Stored data
= = = = =

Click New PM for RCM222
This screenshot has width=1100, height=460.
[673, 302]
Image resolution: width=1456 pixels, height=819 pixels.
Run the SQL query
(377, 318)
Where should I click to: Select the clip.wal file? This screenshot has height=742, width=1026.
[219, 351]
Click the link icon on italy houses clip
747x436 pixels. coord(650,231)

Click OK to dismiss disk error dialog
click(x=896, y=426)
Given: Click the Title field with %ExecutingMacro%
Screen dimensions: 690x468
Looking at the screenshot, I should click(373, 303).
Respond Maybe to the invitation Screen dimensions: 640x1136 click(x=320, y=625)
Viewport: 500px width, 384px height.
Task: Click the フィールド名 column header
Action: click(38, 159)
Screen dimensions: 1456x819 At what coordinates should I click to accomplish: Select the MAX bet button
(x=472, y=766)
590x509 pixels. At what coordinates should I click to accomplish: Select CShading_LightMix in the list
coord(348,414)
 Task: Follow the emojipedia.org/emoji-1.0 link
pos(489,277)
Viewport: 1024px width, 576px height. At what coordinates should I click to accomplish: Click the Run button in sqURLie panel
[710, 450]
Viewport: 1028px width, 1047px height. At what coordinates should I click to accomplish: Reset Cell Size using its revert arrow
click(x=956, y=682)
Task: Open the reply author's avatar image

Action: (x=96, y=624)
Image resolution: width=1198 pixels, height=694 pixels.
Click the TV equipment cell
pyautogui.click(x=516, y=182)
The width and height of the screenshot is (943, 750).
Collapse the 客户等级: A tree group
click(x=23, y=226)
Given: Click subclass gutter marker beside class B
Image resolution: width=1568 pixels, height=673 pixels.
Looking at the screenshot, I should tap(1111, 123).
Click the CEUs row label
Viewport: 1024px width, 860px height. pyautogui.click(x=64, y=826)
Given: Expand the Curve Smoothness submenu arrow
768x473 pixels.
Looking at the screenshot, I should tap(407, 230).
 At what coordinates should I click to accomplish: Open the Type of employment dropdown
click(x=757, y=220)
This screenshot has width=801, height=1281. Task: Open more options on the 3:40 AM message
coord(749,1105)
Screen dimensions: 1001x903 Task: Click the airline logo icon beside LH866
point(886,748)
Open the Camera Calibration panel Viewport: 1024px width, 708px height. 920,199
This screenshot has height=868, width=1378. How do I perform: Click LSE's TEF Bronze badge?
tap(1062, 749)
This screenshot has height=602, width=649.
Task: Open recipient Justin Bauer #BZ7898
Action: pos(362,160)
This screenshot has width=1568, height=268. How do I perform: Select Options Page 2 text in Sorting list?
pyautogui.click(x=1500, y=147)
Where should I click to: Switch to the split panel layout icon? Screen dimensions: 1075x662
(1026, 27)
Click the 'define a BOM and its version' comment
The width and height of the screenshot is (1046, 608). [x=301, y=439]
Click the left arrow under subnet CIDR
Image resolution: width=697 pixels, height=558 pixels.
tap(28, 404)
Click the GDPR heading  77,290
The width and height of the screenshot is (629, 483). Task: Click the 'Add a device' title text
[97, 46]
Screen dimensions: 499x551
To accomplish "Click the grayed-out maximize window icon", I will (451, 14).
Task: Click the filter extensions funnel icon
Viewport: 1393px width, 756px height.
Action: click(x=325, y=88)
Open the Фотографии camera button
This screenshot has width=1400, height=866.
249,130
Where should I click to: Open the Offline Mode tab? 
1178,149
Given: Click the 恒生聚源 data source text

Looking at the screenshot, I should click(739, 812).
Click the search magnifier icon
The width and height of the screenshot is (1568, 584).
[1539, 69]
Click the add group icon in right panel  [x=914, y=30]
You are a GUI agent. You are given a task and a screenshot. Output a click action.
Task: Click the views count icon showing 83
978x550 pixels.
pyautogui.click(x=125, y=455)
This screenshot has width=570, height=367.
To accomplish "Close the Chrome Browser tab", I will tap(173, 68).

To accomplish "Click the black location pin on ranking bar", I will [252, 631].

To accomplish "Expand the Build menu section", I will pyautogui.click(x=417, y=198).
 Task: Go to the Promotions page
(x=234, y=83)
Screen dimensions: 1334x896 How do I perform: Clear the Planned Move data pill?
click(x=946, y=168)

= = = = =

Only the lines above starting at the one containing "This screenshot has width=801, height=1281." and ending at the one containing "Open the Camera", both included, are to be returned, exactly as they read.

This screenshot has width=801, height=1281. Task: Open more options on the 3:40 AM message
coord(749,1105)
Screen dimensions: 1001x903 Task: Click the airline logo icon beside LH866
point(886,748)
Open the Camera Calibration panel Viewport: 1024px width, 708px height. 920,199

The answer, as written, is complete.